Not always recalled but never out of reckoning,
The clatter of wheels in old carriageways,
Sleigh runners shushing freshly fallen snow,
Comings of their goings, the smallest of gestures
Added up, compounded, and gently made hard
As the limestone they built with, sift of civic life
Bearing down in layers till heritage has weight.

And dignity rose from the Shambles and Market,
Over fire tumbled ruin the Doric columns lifted
Up the boisterous ceilings of plaster leaves and fronds,
A dream dome, a handcrafted grove of meditation,
And glaziers framed in stained glass memories
Of sappers and nurses, of sailors and home,
The lights of lives lived that illuminate living.

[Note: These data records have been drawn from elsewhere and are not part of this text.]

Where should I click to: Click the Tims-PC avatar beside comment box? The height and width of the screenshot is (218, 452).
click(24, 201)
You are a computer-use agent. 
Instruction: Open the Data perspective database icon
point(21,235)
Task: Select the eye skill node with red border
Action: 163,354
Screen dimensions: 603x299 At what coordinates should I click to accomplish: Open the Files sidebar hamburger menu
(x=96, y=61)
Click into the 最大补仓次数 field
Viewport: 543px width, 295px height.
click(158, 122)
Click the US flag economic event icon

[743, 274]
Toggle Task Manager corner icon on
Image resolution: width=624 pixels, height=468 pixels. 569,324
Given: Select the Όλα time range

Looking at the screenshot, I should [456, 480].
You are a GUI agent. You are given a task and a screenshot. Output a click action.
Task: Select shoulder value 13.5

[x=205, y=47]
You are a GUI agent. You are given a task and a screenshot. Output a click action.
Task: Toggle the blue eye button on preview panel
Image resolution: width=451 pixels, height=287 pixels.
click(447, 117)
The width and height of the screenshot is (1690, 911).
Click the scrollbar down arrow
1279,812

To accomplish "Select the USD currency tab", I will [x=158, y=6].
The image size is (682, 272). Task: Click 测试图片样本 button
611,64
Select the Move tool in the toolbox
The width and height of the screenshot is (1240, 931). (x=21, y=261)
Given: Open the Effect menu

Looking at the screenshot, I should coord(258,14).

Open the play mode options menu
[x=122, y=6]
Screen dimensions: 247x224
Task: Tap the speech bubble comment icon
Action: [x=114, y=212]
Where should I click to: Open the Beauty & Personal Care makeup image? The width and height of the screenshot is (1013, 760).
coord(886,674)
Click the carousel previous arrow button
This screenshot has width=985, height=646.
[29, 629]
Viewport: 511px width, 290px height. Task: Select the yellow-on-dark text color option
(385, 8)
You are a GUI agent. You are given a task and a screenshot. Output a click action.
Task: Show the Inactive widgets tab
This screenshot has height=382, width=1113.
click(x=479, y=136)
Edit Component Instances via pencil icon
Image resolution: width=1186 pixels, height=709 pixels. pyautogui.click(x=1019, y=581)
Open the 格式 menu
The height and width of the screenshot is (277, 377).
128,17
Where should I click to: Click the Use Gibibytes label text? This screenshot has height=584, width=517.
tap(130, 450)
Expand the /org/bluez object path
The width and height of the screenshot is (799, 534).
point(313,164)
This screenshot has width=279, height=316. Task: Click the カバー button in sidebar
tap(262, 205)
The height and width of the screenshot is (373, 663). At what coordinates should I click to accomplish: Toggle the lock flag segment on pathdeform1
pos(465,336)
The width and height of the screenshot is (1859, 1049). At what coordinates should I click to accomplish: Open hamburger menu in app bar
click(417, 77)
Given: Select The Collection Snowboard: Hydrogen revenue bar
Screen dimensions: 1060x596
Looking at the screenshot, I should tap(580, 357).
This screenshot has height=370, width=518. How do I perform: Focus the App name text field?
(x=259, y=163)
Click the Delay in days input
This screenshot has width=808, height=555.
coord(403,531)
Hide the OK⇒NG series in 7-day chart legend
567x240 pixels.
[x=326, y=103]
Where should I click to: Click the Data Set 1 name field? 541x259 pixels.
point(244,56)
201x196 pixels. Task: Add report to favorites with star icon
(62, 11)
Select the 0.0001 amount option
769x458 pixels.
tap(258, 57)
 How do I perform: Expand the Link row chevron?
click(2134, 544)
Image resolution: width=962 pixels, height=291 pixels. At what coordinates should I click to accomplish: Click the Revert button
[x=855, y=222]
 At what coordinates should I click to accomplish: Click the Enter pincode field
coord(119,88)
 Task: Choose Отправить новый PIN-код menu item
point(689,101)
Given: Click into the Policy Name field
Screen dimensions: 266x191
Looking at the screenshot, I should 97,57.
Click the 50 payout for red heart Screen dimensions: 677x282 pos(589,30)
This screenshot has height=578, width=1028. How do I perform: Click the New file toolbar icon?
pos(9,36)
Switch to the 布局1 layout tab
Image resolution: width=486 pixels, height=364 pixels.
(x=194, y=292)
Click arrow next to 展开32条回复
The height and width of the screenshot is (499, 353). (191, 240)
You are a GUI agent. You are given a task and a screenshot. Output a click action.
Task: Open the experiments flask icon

The sunburst chandelier hooked from the sky,
Brightening the chamber's deliberative circle,
Evokes not a fusion explosion but a flower,
A buttonbush flower, humble marsh dweller,
Native shrub going nova, easily overlooked,
White stamens on filaments out from the centre,
A floral globe bursting, only waiting to be seen.

From curlicued boot-scraper to weathervane's tip,
To Josh Milner, the builder's chiselled name,
From cells in the basement to clock tower bells,
Every nick and lick of paint in between,
All fashioned by people, devoted by hand
Above the old Shambles where water meets land,
A code carried forward that shows how to bloom.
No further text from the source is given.